(Problem to work on)
Once the images are set aside, print the remaining lines below exactly.

(Study material)

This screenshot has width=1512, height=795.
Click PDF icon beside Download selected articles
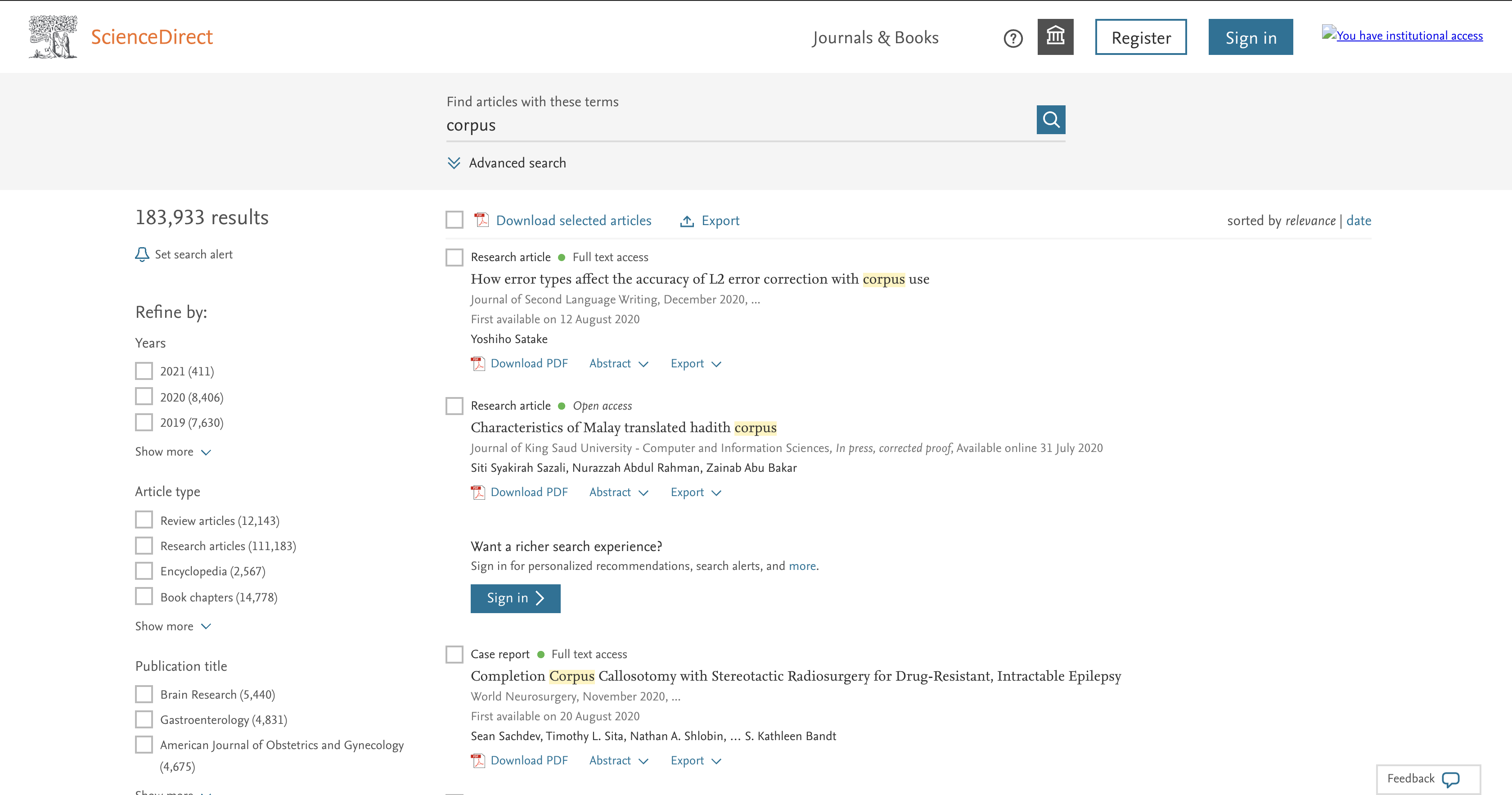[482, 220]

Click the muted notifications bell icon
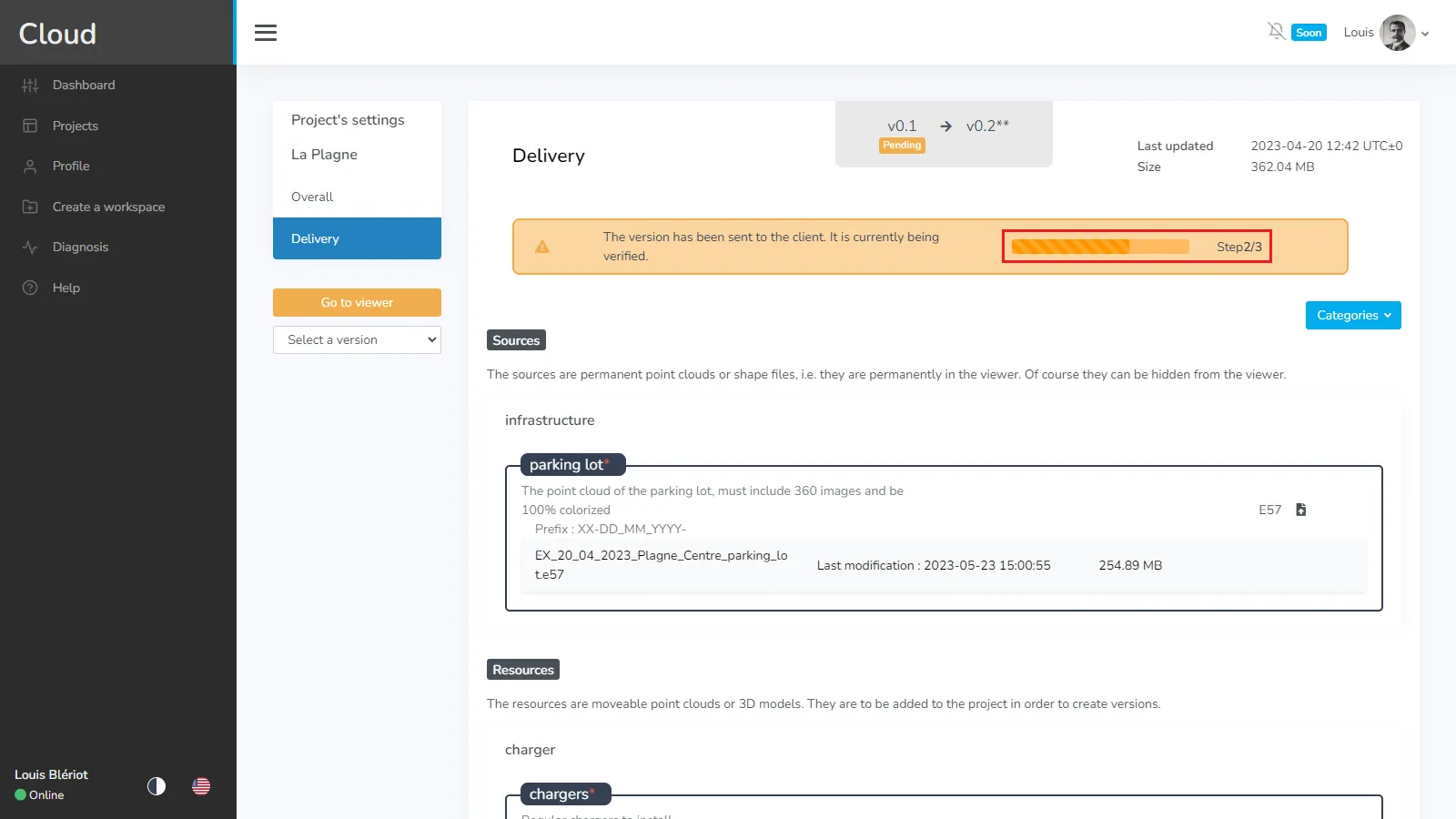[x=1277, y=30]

(Solution to this exercise)
This screenshot has width=1512, height=795.
Click PDF icon beside Download selected articles
[482, 220]

Click the muted notifications bell icon
[x=1277, y=30]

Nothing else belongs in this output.